### The Behavioral Approach to Systems Theory

#### Posted by John Baez

*guest post by Eliana Lorch and Joshua Tan*

As part of the Applied Category Theory seminar, we discussed an article commonly cited as an inspiration by many papers^{1} taking a categorical approach to systems theory, *The Behavioral Approach to Open and Interconnected Systems*. In this sprawling monograph for the IEEE Control Systems Magazine, legendary control theorist Jan Willems poses and answers foundational questions like how to define the very concept of *mathematical model*, gives fully-worked examples of his approach to modeling from physical first principles, provides various arguments in favor of his framework versus others, and finally proves several theorems about the special case of linear time-invariant differential systems.

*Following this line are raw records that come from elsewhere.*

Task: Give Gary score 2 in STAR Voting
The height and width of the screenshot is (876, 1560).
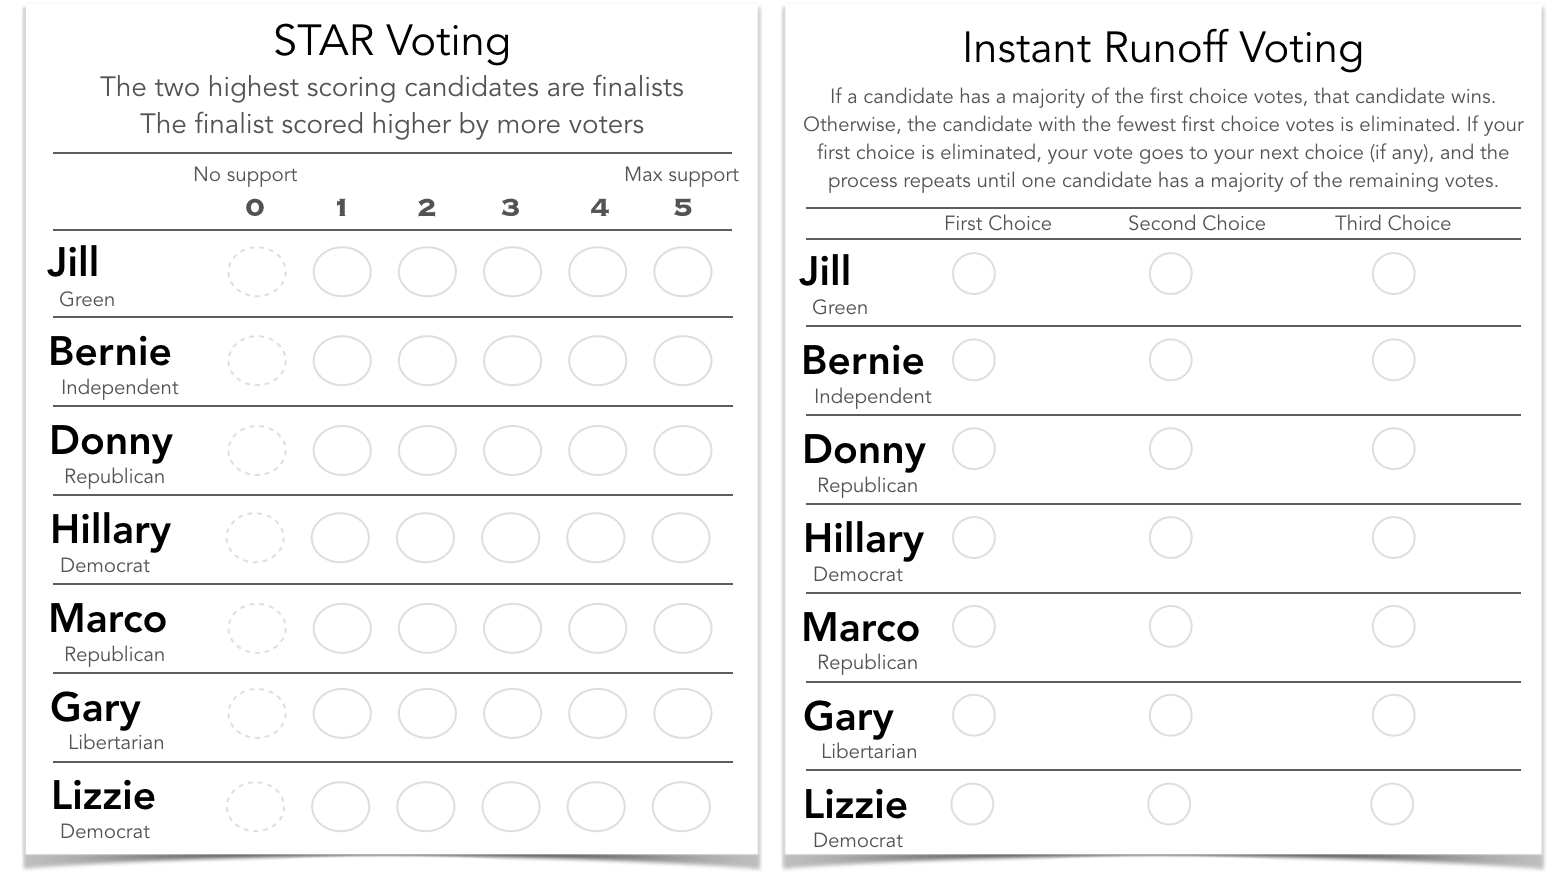Action: [x=427, y=715]
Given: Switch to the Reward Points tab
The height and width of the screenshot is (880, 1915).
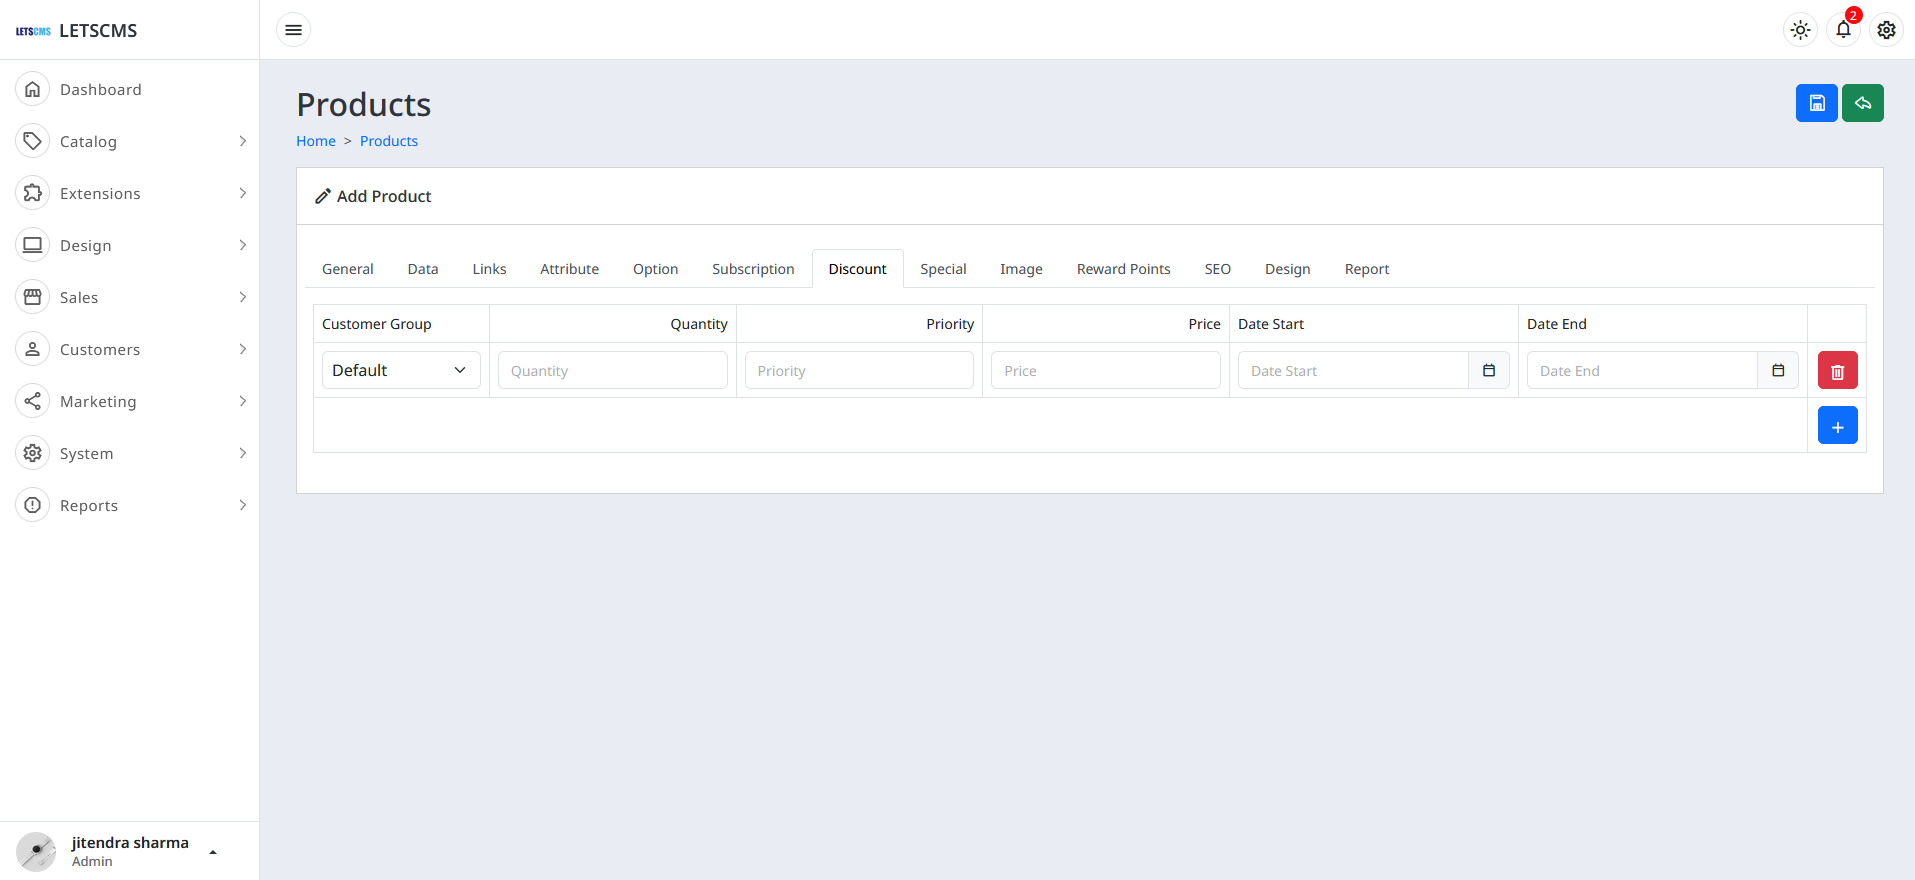Looking at the screenshot, I should [1122, 269].
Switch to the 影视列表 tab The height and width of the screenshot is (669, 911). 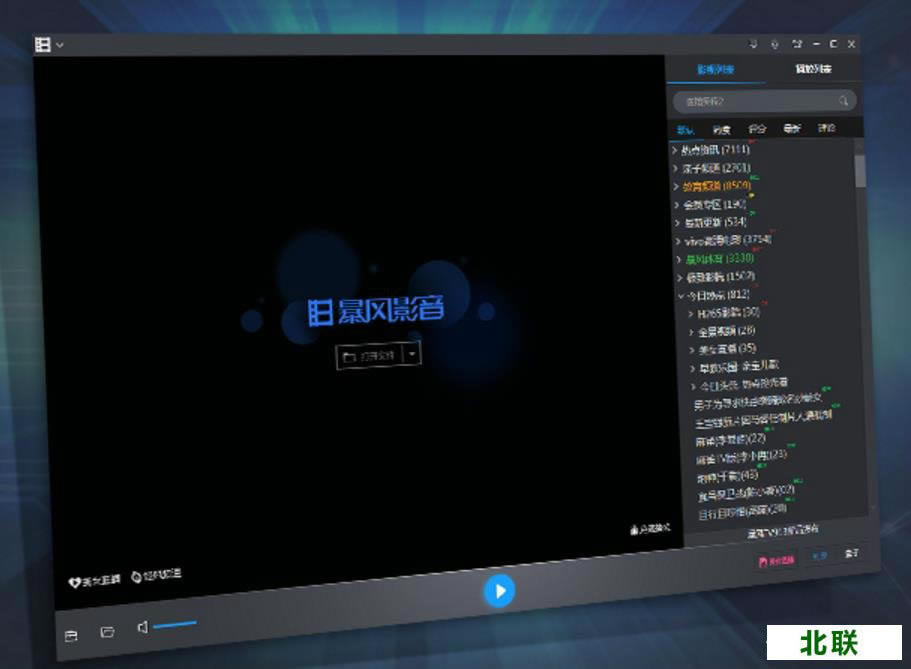tap(715, 69)
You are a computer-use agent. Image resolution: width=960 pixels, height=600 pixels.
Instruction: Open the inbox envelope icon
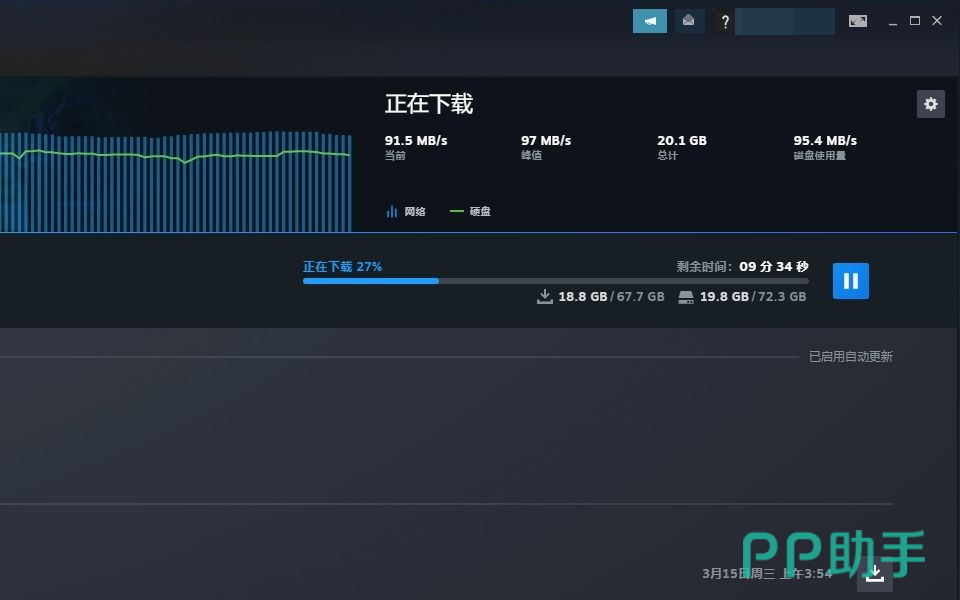pyautogui.click(x=689, y=21)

In this post, we’ll summarize the behavioral approach, Willems’ core definitions, and his “systematic procedure” for creating behavioral models; we’ll also examine the limitations of Willems’ framework, and conclude with a partial reference list of Willems-inspired categorical approaches to understanding systems.

## The behavioral approach

Here’s the view from 10,000 feet of the behavioral approach in contrast with the traditional signal-flow approach:

Willems’ approach breaks down into: (1) considering a dynamical system as a ‘behavior,’ and (2) defining interconnection as variable sharing.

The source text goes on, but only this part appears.